**ESTRATTO:**
+ + + +
14/01/13

DRIVE (di Nicolas Winding Refn)



"Dammi ora e luogo e ti do cinque minuti. Qualunque cosa accada in quei cinque minuti sono con te. Qualunque cosa accada un minuto dopo sei solo. Io guido e basta". Sembrerebbe una frase ad effetto come tante; la solita battuta... del solito duro... nel solito film di inseguimenti e sparatorie. Eppure il meraviglioso e struggente incipit di “Drive” ci schiaffa in faccia una verità inconfutabile e assoluta: non siamo di fronte al solito film di battutacce, inseguimenti e sparatorie.
+ + + +
**DATI REGISTRATI:**

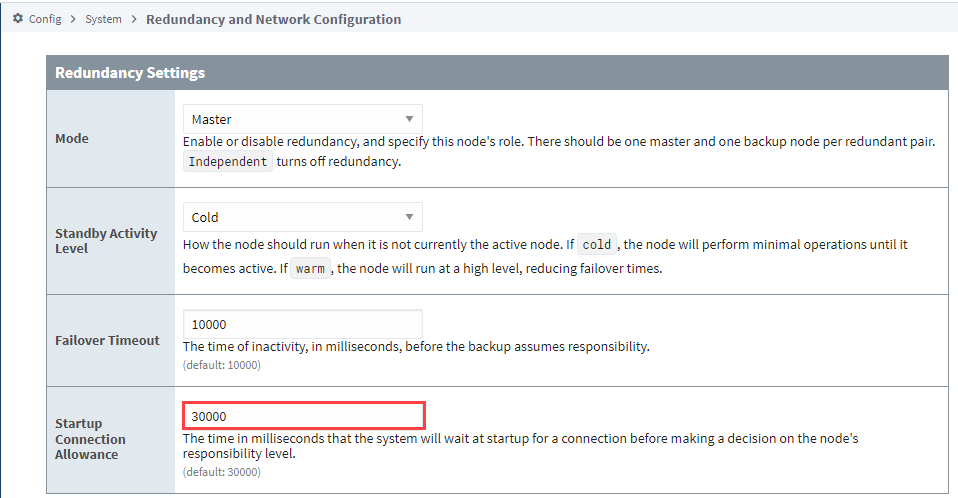Click the arrow on the Cold dropdown

point(409,217)
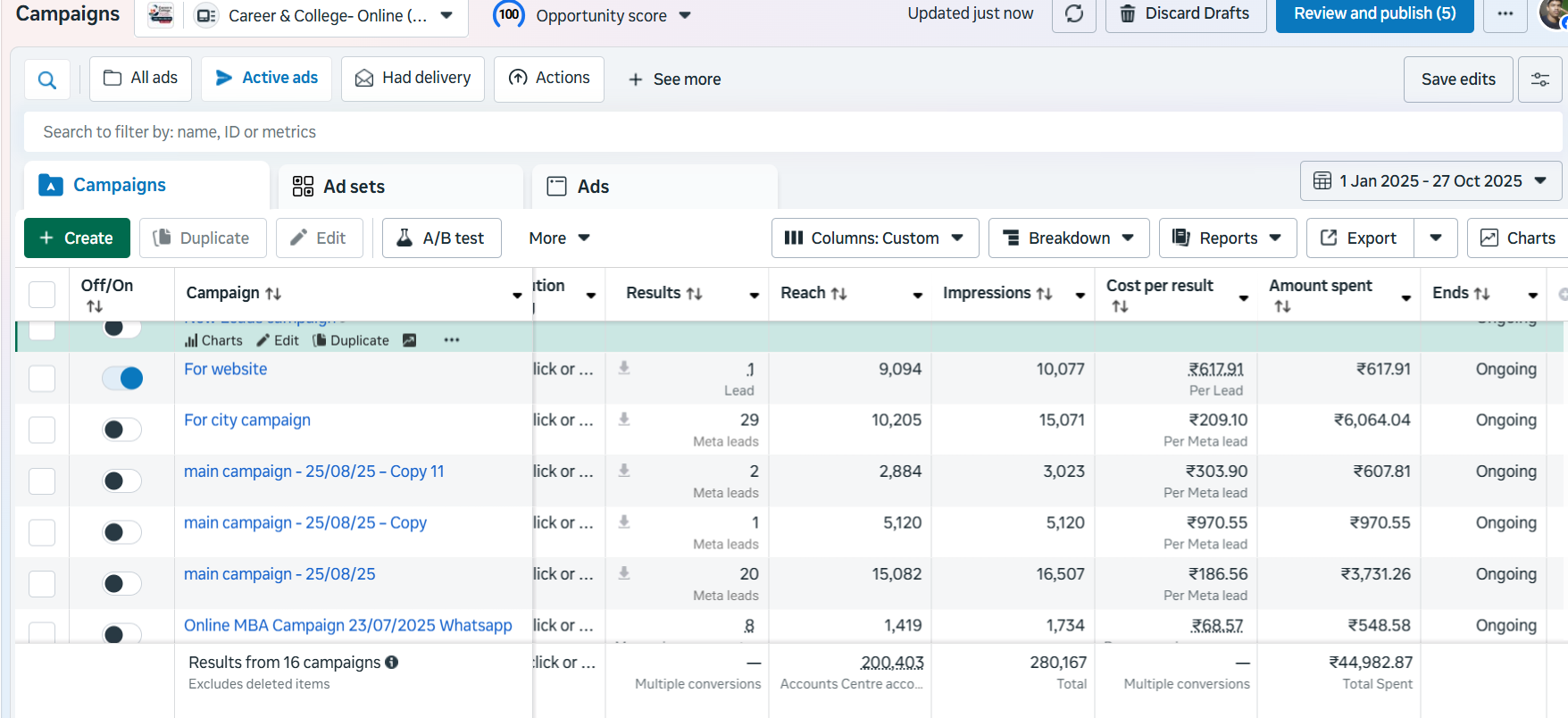Open the Breakdown dropdown

click(1068, 238)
+ + + +
Puoi riportare alla lettera il passo dell'estratto su Drive che inizia con "DRIVE (di Nicolas" e termina con "battutacce, inseguimenti e sparatorie."? Le righe sono materiale a sé, distinto dall'estratto.

**RISPOSTA ESERCIZIO:**
DRIVE (di Nicolas Winding Refn)



"Dammi ora e luogo e ti do cinque minuti. Qualunque cosa accada in quei cinque minuti sono con te. Qualunque cosa accada un minuto dopo sei solo. Io guido e basta". Sembrerebbe una frase ad effetto come tante; la solita battuta... del solito duro... nel solito film di inseguimenti e sparatorie. Eppure il meraviglioso e struggente incipit di “Drive” ci schiaffa in faccia una verità inconfutabile e assoluta: non siamo di fronte al solito film di battutacce, inseguimenti e sparatorie.